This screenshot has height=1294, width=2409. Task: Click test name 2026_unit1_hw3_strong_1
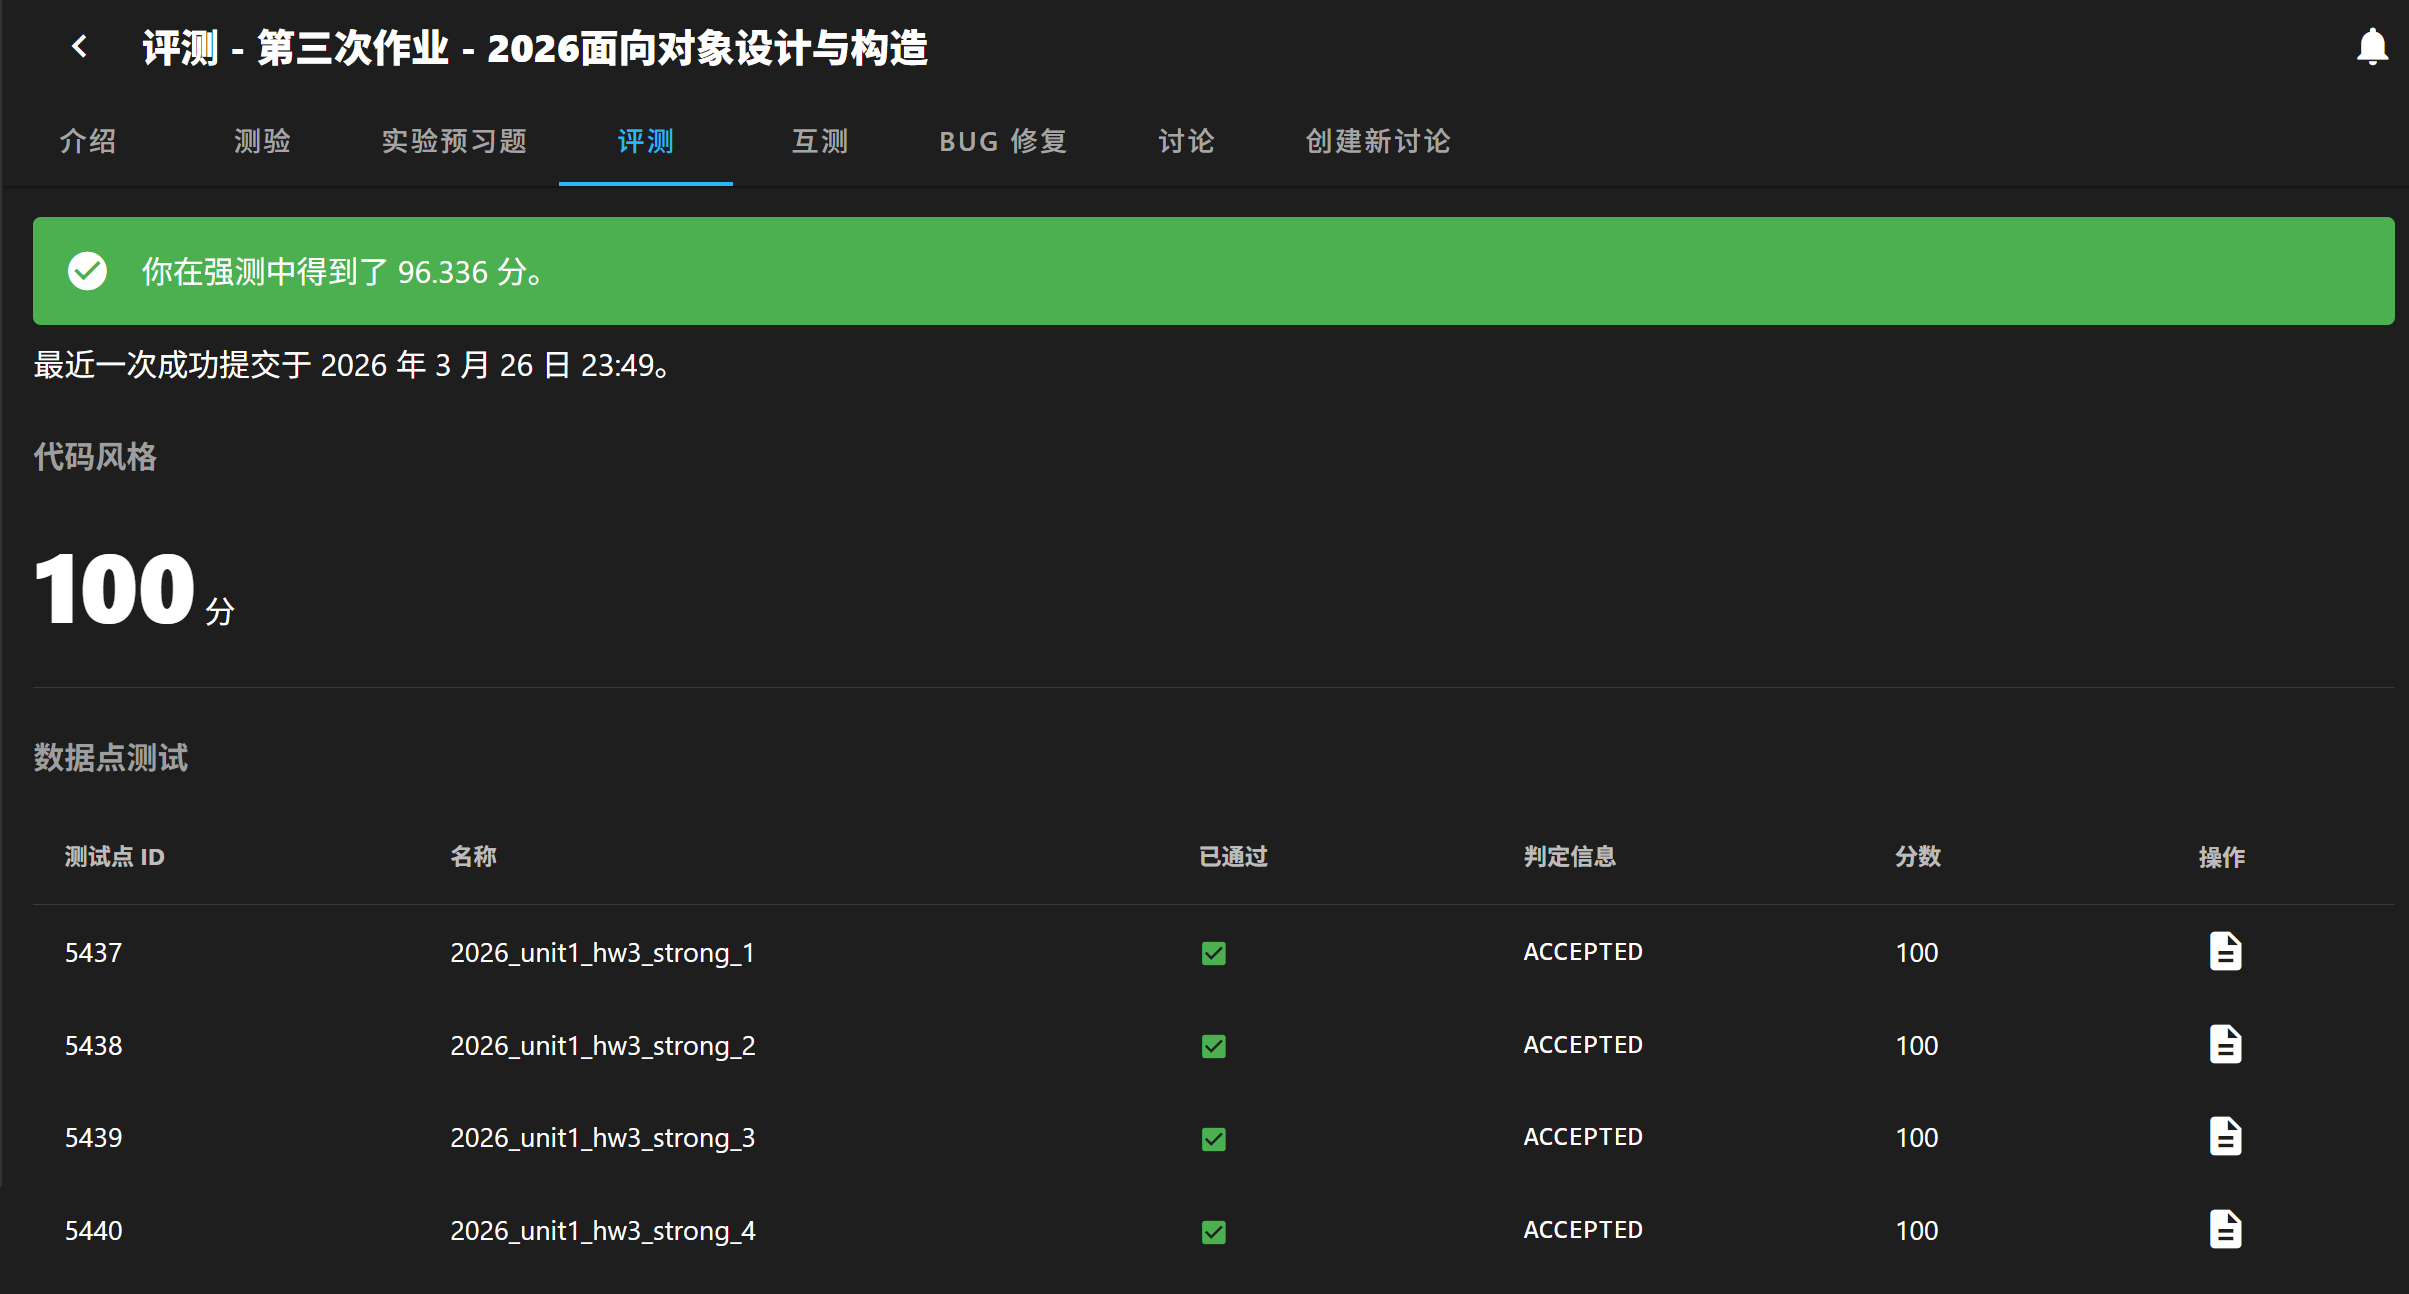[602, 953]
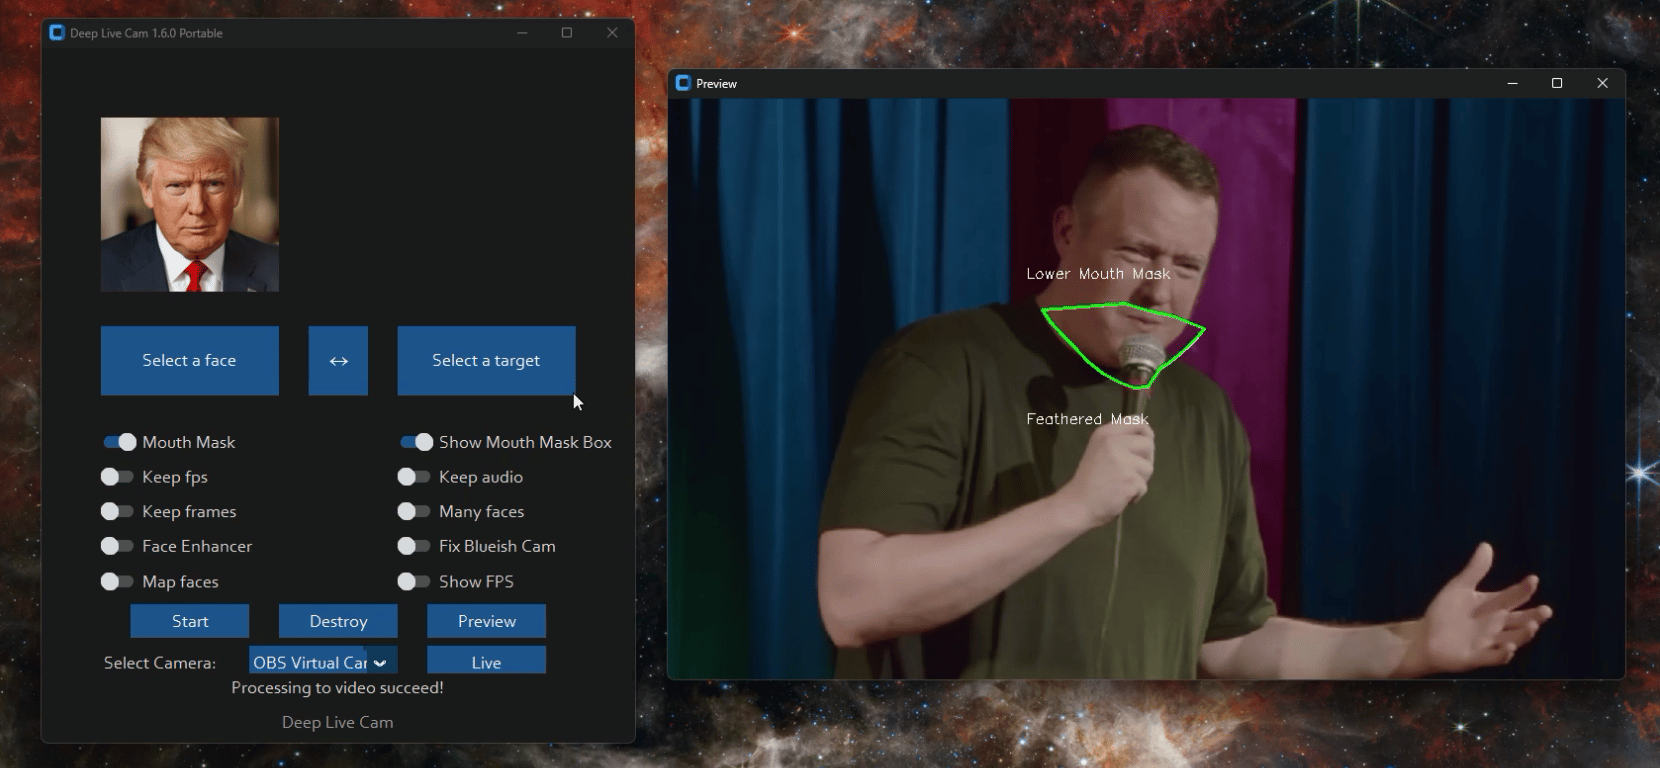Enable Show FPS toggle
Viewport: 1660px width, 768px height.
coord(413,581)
...
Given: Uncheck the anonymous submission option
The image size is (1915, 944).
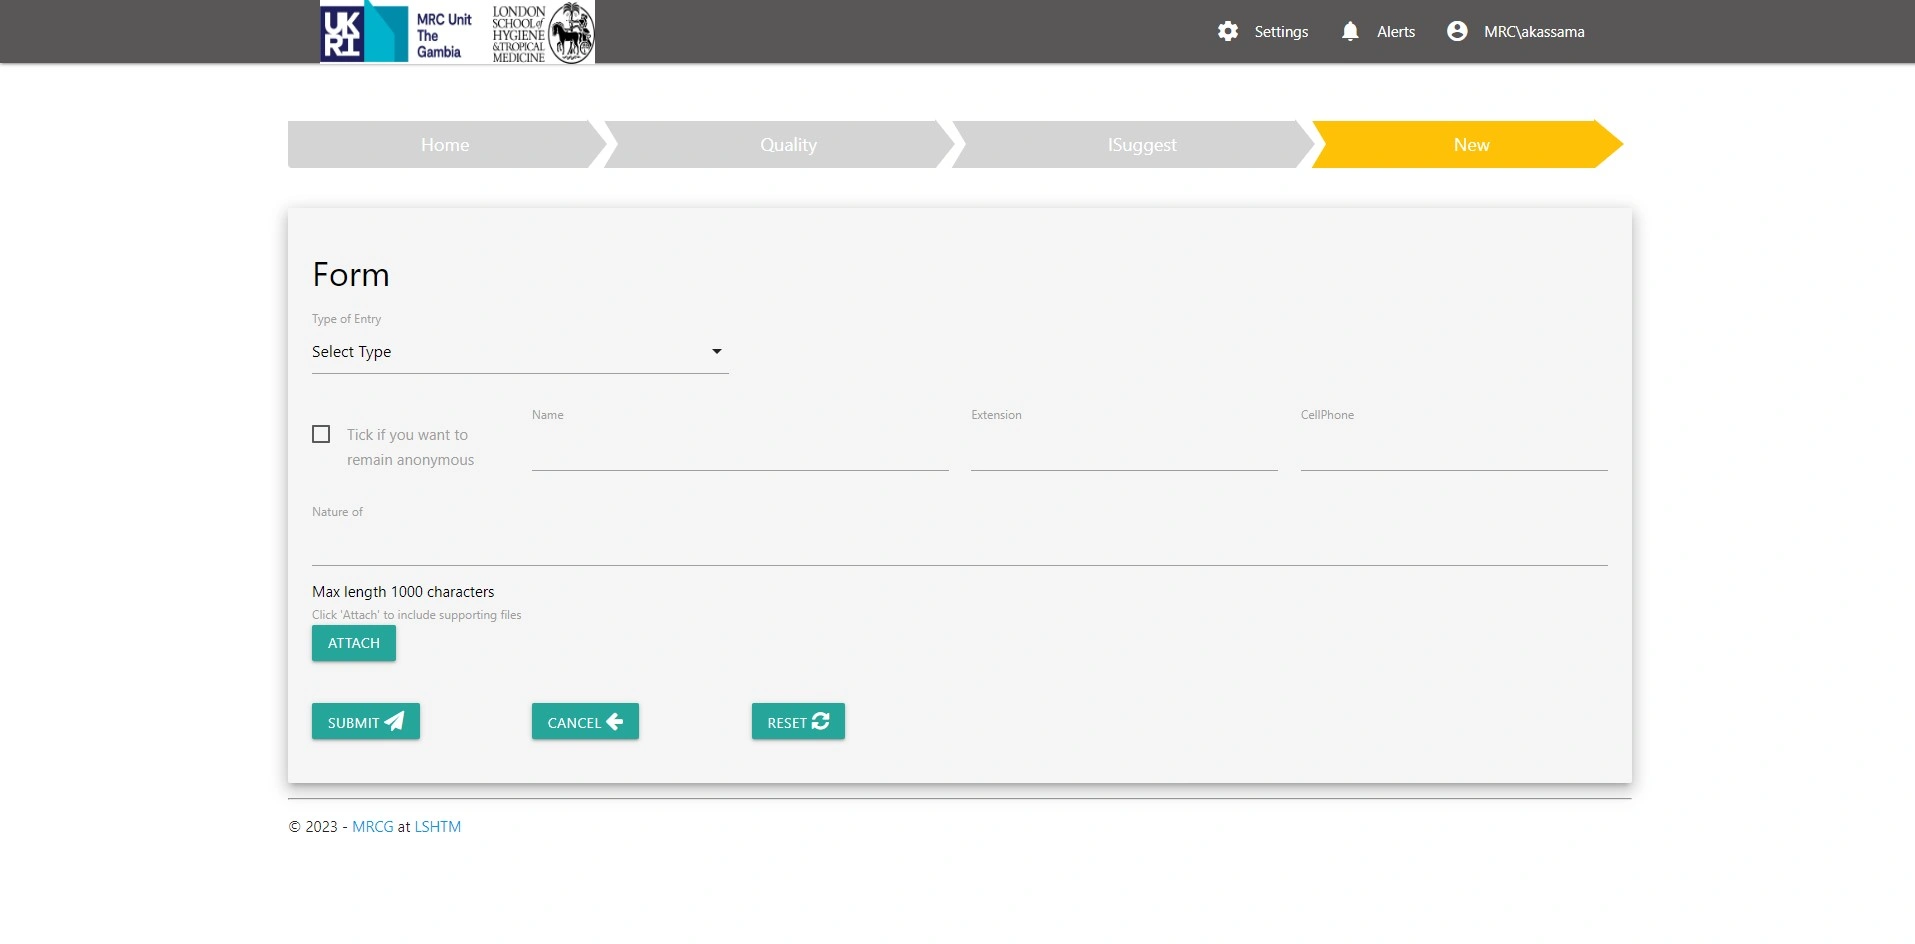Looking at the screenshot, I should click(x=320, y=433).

SHORT PROBLEM - In the records starting with the line containing "This screenshot has" and going on through the line containing "coord(413,581)", rename "test name" to "quiz title" and write those lines out again with nothing else changed. Leave the pictures out.

EXPECTED OUTPUT -
This screenshot has height=1294, width=2409. Task: Click quiz title 2026_unit1_hw3_strong_1
[602, 953]
Enable Show FPS toggle
Viewport: 1660px width, 768px height.
coord(413,581)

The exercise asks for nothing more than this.